The result is NFS over an RDMA interface that can stream data into single containers at nearly 9GB per second at throughput rates that are four times faster than a legacy network-attached storage (NAS) system, according to the company. At that rate of speed, VAST Data can support the data access demands of even next-generation artificial intelligence (AI) applications built using containers, Denworth says.
As more stateful applications based on containers begin to be deployed in on-premises IT environments, competition across storage vendors that support CSI is becoming more fierce. Containerized applications represent a new class of workloads that tend to be latency-sensitive. Existing storage systems often are not able to support the I/O requirements of hundreds of containers and pods trying to access the same pool of data simultaneously.

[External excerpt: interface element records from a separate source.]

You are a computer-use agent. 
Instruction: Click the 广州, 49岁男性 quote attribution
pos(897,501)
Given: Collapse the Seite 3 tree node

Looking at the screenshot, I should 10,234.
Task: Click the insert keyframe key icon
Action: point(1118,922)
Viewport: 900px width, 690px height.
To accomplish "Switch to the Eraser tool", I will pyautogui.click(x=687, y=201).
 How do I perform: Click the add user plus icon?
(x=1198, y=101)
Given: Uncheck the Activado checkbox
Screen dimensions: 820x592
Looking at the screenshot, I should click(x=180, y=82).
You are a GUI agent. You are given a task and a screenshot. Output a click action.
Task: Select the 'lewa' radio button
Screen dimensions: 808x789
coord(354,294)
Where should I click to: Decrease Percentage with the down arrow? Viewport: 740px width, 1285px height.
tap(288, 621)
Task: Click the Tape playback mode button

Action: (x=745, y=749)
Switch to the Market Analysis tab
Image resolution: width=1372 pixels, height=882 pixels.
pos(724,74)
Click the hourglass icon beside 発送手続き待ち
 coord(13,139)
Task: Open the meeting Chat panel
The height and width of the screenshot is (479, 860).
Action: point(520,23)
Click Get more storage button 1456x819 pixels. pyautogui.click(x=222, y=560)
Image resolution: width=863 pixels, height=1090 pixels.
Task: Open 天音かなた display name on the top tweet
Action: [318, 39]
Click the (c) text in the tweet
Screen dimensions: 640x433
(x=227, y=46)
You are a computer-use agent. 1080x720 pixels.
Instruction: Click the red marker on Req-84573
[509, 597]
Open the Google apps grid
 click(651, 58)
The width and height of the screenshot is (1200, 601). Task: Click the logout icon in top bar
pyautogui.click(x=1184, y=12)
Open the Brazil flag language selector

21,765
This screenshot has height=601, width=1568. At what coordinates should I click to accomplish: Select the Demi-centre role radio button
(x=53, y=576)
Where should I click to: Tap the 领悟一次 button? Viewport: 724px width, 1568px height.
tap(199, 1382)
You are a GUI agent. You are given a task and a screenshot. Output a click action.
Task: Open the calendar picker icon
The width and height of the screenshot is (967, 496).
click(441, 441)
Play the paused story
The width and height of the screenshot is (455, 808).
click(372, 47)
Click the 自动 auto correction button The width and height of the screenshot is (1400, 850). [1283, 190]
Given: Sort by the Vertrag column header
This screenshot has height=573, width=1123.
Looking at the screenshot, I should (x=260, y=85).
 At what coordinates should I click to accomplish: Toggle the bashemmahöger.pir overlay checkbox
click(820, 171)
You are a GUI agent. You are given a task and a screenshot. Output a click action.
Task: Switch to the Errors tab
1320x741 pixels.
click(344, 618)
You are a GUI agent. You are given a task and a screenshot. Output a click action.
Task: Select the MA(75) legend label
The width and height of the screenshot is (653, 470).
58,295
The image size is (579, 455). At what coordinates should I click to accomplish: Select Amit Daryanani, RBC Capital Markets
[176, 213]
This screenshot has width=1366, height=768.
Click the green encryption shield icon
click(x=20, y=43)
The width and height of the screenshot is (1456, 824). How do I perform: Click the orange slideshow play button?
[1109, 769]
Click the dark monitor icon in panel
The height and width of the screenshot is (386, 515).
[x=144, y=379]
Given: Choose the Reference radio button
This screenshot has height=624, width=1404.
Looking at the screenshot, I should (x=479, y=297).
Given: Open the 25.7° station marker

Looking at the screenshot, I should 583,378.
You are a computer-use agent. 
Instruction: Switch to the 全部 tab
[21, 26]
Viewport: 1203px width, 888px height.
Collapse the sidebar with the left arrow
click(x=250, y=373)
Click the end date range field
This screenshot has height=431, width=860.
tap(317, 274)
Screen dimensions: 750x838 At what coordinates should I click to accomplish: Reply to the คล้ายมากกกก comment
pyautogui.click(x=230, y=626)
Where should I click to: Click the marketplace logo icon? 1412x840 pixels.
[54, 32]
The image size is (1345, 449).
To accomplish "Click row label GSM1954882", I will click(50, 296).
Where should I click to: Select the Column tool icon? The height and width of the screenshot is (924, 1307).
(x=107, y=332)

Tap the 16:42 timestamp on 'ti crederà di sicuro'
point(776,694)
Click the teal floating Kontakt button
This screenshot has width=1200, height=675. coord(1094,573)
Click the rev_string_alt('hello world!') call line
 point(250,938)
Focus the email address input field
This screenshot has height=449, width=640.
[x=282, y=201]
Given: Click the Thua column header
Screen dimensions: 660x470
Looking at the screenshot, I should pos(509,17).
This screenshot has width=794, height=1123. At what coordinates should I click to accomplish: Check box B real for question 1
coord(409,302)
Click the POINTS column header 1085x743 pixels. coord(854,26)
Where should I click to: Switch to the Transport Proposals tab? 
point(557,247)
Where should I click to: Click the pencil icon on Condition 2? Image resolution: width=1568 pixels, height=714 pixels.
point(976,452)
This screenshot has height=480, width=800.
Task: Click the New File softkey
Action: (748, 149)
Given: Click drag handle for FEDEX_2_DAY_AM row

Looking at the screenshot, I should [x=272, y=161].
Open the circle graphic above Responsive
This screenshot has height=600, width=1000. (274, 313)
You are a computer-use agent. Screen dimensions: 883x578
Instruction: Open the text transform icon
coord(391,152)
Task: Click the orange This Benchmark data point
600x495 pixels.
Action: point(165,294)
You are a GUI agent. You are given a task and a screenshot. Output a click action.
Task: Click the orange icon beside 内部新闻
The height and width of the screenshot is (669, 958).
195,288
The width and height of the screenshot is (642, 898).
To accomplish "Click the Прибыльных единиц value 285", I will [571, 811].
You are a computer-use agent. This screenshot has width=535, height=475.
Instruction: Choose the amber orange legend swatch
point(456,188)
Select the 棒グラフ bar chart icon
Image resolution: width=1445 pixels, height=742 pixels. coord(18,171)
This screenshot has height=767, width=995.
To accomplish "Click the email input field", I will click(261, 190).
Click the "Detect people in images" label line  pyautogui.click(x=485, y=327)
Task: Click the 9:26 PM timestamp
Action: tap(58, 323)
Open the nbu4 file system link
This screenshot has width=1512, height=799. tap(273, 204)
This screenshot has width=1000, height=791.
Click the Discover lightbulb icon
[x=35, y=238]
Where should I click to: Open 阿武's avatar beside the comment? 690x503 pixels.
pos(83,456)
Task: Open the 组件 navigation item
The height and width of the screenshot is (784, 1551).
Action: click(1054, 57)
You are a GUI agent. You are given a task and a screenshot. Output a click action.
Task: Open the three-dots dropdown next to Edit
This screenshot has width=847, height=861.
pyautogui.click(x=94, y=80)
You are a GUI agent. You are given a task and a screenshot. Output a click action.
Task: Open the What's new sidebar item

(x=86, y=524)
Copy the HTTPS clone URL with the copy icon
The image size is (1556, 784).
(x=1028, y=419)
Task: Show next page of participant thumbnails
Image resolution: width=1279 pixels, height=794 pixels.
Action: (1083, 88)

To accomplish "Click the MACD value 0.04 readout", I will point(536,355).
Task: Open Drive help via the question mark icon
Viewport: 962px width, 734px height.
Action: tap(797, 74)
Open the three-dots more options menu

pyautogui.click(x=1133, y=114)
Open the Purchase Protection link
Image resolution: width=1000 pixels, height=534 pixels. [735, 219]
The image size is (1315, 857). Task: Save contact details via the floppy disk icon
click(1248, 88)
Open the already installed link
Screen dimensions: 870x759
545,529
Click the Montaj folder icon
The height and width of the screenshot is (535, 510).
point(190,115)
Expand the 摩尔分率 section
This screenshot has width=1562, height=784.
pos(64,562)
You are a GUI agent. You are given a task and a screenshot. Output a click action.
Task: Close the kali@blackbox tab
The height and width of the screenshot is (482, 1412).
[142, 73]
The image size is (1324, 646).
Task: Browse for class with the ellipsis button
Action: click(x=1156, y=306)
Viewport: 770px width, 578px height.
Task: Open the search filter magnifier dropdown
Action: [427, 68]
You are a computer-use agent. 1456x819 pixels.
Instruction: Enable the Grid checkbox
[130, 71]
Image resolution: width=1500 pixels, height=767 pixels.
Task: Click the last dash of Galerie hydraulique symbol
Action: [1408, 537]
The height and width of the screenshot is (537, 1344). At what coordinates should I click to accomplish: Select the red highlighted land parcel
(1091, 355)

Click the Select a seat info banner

It may be while before hard drives completely disappear from the data center, but it would appear the writing is now on the wall. Besides the physical amount of space consumed by hard drives, IT organizations are always anxious to reduce the amount of energy being generated within a data center environment. The challenge, of course, is finding the funding required to replace all those hard drives with SSDs.
Of course, as more containerized applications get deployed in production environments, the pressure to replace hard drives will only increase. Developers still value application performance above all other metrics. As such, IT operation teams will come under increased pressure to meet those application performance expectations.
In the meantime, IT leaders should endeavor to make sure hard drives don’t wind up being the weakest performance link in the data center chain long before developers put that infrastructure to maximum test.